» Work to complete
Please pull out the lines of the data below, starting with the line that contains "Click the Star rating column header" and going on through the line that contains "pos(389,60)", and repeat them word for word.

══ Records shown

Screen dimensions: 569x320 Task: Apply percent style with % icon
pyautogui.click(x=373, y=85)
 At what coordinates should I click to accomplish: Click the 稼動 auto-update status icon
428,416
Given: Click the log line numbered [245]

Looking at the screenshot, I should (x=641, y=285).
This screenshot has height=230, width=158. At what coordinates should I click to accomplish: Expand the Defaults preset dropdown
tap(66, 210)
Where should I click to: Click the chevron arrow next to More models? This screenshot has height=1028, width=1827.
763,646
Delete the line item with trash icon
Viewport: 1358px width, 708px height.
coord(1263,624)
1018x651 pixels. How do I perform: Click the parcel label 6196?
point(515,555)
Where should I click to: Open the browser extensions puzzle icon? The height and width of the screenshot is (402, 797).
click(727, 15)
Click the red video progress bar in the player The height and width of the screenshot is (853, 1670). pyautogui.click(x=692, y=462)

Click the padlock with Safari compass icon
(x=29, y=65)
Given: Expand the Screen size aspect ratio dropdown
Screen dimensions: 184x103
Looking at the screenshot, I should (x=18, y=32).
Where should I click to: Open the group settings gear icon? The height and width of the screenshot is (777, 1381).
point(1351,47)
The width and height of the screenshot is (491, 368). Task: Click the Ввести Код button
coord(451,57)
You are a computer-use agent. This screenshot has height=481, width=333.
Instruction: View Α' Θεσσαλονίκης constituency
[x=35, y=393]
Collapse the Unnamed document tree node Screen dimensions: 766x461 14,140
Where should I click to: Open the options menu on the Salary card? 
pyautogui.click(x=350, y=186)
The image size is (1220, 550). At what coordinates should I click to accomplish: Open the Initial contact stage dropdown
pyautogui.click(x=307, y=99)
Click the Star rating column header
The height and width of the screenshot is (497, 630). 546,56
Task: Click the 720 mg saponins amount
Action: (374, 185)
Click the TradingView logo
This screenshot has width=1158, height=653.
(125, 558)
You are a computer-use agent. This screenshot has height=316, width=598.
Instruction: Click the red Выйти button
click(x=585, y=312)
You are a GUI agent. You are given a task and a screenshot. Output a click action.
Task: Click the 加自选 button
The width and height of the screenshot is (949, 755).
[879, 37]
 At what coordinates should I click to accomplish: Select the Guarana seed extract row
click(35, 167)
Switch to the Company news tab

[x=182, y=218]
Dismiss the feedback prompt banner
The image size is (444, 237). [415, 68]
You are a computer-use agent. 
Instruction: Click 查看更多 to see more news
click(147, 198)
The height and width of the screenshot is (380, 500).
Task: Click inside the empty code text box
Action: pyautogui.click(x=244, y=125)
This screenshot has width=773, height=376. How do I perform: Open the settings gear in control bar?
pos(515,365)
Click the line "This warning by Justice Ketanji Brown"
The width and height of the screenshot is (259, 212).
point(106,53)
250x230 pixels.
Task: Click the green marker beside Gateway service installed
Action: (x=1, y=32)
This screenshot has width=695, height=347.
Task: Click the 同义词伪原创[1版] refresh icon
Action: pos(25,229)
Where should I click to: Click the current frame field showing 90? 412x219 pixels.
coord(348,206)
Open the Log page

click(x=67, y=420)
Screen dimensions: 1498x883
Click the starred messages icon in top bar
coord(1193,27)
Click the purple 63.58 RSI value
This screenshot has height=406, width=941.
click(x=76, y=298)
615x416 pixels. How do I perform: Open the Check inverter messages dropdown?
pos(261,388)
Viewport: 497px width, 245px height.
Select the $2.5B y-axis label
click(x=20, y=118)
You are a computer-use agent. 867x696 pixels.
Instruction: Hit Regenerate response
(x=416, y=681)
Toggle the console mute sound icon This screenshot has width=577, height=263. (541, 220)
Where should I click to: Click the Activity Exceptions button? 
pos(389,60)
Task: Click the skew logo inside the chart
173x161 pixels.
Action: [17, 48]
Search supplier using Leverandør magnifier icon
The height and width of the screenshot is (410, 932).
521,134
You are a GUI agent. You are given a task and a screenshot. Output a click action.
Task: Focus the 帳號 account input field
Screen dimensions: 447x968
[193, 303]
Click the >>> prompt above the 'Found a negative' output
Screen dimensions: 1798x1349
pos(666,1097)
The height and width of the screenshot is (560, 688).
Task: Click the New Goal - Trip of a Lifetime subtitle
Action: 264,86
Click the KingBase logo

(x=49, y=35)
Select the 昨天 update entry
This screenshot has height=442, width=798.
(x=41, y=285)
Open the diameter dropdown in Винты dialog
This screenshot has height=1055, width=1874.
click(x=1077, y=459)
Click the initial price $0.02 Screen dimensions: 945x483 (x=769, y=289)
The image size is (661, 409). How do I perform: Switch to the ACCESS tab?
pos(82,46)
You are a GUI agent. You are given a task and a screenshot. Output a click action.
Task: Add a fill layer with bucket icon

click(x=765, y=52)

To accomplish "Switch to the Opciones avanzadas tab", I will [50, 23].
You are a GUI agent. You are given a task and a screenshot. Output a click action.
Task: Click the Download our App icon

════

» Expected answer
Click the Star rating column header
The height and width of the screenshot is (497, 630). 546,56
Task: Click the 720 mg saponins amount
Action: (374, 185)
Click the TradingView logo
This screenshot has width=1158, height=653.
(125, 558)
You are a computer-use agent. This screenshot has height=316, width=598.
Instruction: Click the red Выйти button
click(x=585, y=312)
You are a GUI agent. You are given a task and a screenshot. Output a click action.
Task: Click the 加自选 button
The width and height of the screenshot is (949, 755).
[879, 37]
 At what coordinates should I click to accomplish: Select the Guarana seed extract row
click(35, 167)
Switch to the Company news tab

[x=182, y=218]
Dismiss the feedback prompt banner
The image size is (444, 237). [415, 68]
You are a computer-use agent. 
Instruction: Click 查看更多 to see more news
click(147, 198)
The height and width of the screenshot is (380, 500).
Task: Click inside the empty code text box
Action: pyautogui.click(x=244, y=125)
This screenshot has width=773, height=376. How do I perform: Open the settings gear in control bar?
pos(515,365)
Click the line "This warning by Justice Ketanji Brown"
The width and height of the screenshot is (259, 212).
point(106,53)
250x230 pixels.
Task: Click the green marker beside Gateway service installed
Action: (x=1, y=32)
This screenshot has width=695, height=347.
Task: Click the 同义词伪原创[1版] refresh icon
Action: pos(25,229)
Where should I click to: Click the current frame field showing 90? 412x219 pixels.
coord(348,206)
Open the Log page

click(x=67, y=420)
Screen dimensions: 1498x883
Click the starred messages icon in top bar
coord(1193,27)
Click the purple 63.58 RSI value
This screenshot has height=406, width=941.
click(x=76, y=298)
615x416 pixels. How do I perform: Open the Check inverter messages dropdown?
pos(261,388)
Viewport: 497px width, 245px height.
Select the $2.5B y-axis label
click(x=20, y=118)
You are a computer-use agent. 867x696 pixels.
Instruction: Hit Regenerate response
(x=416, y=681)
Toggle the console mute sound icon This screenshot has width=577, height=263. (541, 220)
Where should I click to: Click the Activity Exceptions button? 
pos(389,60)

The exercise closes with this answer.